# 76 Datsun 620 kingcab



## 76 620 (Aug 7, 2009)

Hello, Im new to the nissan forum, but I recently bought a datsun 620 runs real strong i belive it has the l20 engine. My question is I bought this thing for the gas mileage primarily but I have been a mini trucker for yrs, primarily luvs and s10s so this motor is new to me. Im only getting about 18 mpg,and drive primarily highway, my 88 suburban is getting 14 mpg, so I assume somthing is wrong? It has a webber carb and all the emission stuff is disconnected. Is 65 mph to fast for a 4 speed or is there some tuning issues? Like I said it runs great but bad mileage and smell gas sometimes? Any help will be greatly appreciated. Thanks -Dan


----------



## jessejames620 (Sep 4, 2009)

i have a 79 620 with the L20B engine and mine runs great aswell haha with a aftermarket carb my guess is that all the emissions control gone with the carb makes it run rich if you can smell gas sometimes just a thought maybe tune up the carb other then that not to much i can help you with. 

jesse


----------



## pulsar86 (Aug 13, 2009)

The carby is probably jetted incorrectly.
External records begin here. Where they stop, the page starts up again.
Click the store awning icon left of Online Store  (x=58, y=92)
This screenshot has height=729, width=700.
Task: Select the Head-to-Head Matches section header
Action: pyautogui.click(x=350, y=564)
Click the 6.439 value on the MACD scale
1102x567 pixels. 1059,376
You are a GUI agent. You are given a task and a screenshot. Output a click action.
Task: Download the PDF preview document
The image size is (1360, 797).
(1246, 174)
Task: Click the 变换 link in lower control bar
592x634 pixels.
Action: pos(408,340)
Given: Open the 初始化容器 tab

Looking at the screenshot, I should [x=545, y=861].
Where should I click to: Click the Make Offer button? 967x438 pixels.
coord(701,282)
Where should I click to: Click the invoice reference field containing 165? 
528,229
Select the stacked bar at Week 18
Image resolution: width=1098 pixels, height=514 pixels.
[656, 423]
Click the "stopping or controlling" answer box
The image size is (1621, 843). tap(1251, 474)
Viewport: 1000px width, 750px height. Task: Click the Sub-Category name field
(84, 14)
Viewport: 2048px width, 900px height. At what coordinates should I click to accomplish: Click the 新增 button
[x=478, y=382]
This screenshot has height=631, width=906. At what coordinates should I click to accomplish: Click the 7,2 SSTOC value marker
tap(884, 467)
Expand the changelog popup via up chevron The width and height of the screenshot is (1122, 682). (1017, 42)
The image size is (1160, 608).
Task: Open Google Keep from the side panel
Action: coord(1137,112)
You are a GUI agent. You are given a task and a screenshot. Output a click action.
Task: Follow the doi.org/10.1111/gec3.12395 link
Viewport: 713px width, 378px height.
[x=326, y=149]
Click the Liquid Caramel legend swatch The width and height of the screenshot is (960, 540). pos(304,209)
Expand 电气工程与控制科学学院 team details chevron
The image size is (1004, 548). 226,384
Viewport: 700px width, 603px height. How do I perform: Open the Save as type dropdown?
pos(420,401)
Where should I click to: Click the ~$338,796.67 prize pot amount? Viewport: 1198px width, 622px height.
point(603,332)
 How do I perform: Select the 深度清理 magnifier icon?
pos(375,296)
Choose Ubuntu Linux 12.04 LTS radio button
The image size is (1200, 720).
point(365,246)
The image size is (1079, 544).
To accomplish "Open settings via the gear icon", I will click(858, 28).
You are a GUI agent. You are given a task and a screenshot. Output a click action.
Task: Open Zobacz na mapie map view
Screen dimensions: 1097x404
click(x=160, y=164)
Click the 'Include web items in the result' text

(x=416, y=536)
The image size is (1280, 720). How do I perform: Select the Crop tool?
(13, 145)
Someone experienced with weber carbs should be able to sort it. An L20 should be a lot easier on fuel than yours is.


----------



## SPEEDO (Jun 9, 2003)

get rid of the 4spd and drop in a 5spd
agree with pulsar86, rejet the carb (single or dual carbs?)
tuneup lately?? air pressure in the tires? etc, check all the simple stuff


----------



## u20builder (Sep 13, 2007)

*carb jetting and tuning*

Look at your sparkplugs if they are black and sooty your carbs are jetted to rich you want to see a nice tan color on the electrodes. Also check your timing, cap, rotor, and points. If it has points convert it to a electronic ignition. There are several options such as Pertronics available at your local parts store. That L series engine is a great engine and will serve you well.

by the way cool truck


----------